▶ **Exercise**: With pictures left out, set down exactly the lines that begin at the one containing "You are a computer-use agent." and end with the last line of the entries below.

▶ **Provided material**:
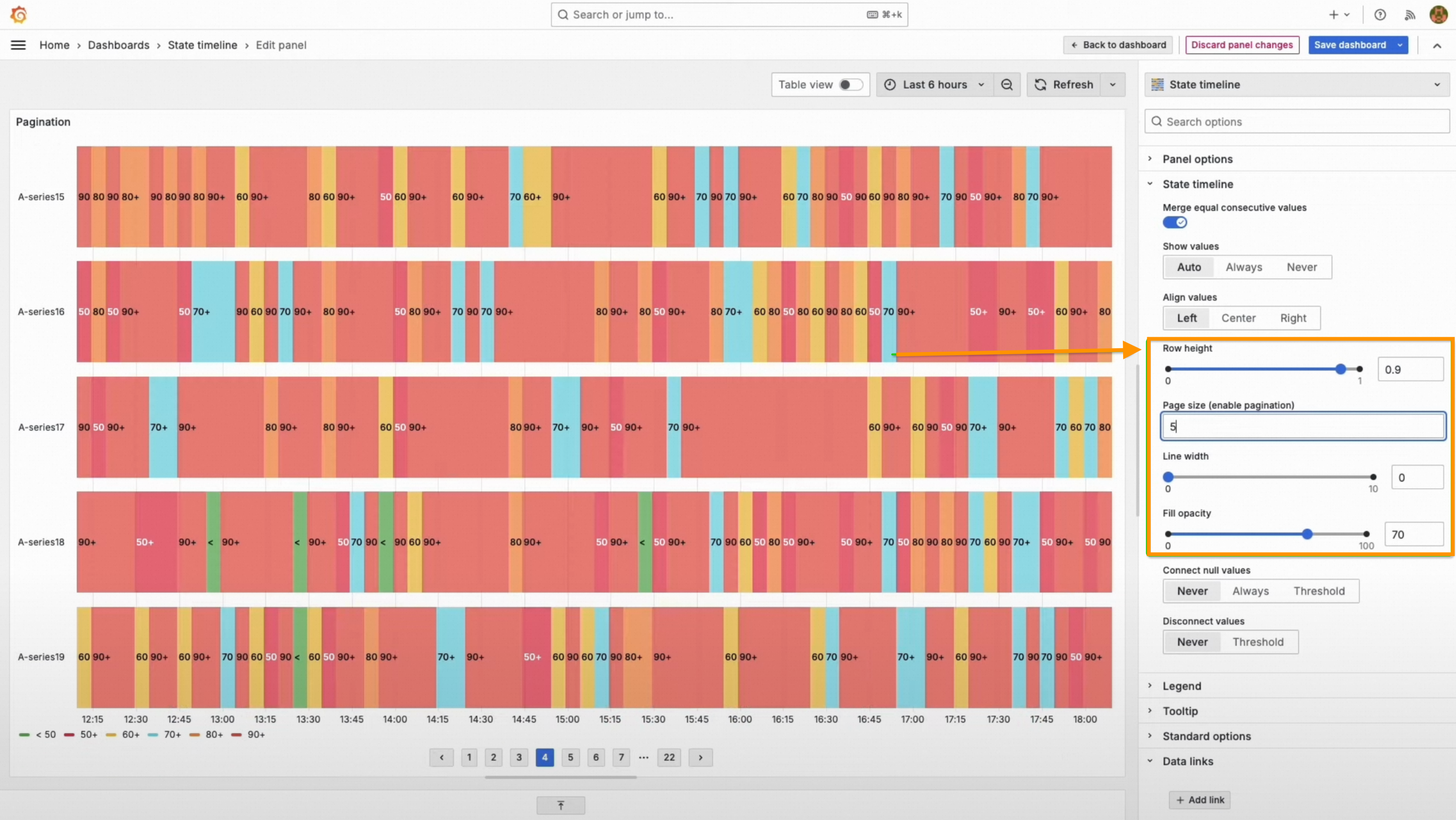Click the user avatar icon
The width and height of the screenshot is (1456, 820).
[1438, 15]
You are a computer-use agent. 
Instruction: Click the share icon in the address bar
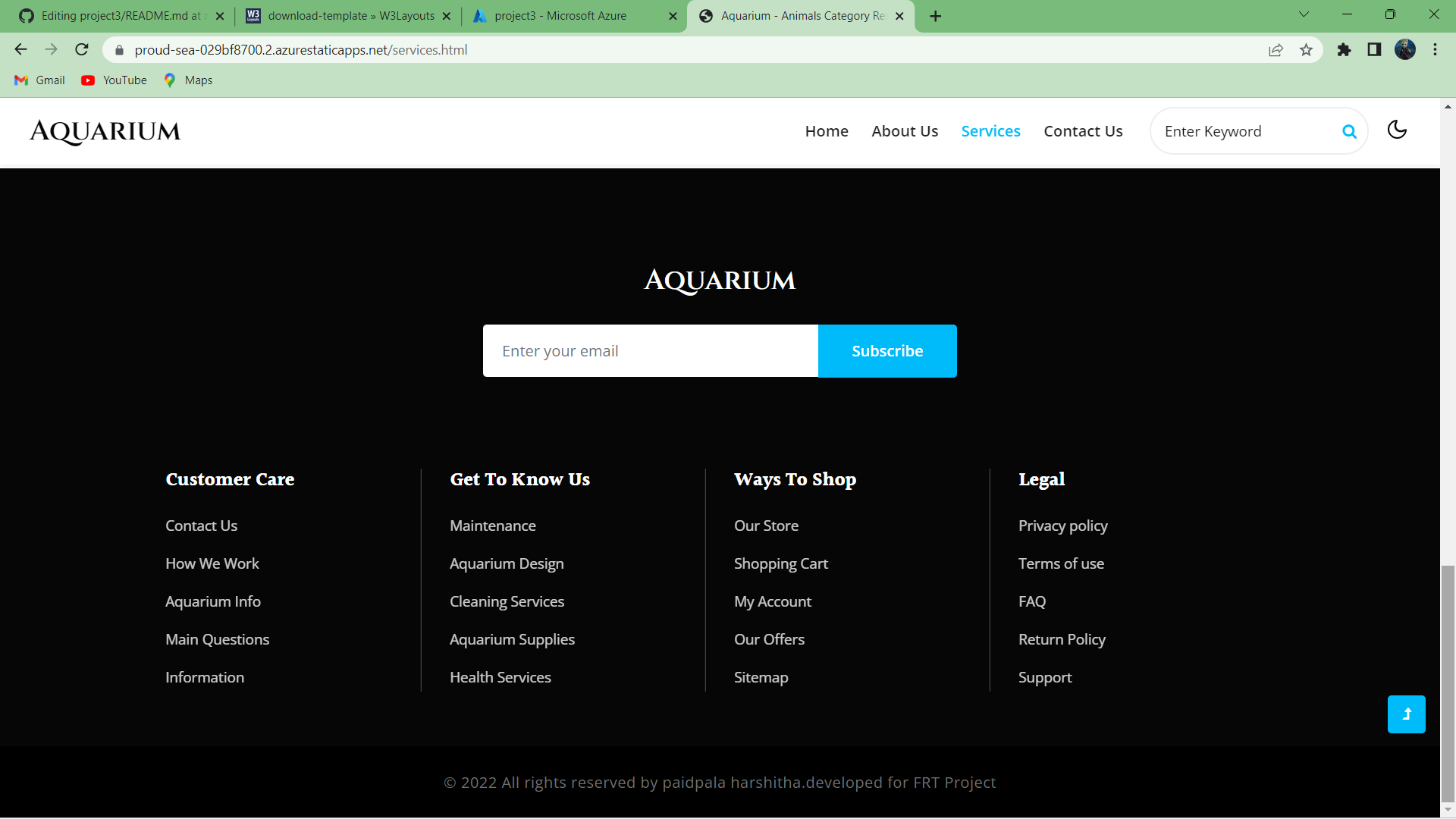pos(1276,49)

▶ **Answer area**:
You are a computer-use agent. 
Instruction: Click the share icon in the address bar
pos(1276,49)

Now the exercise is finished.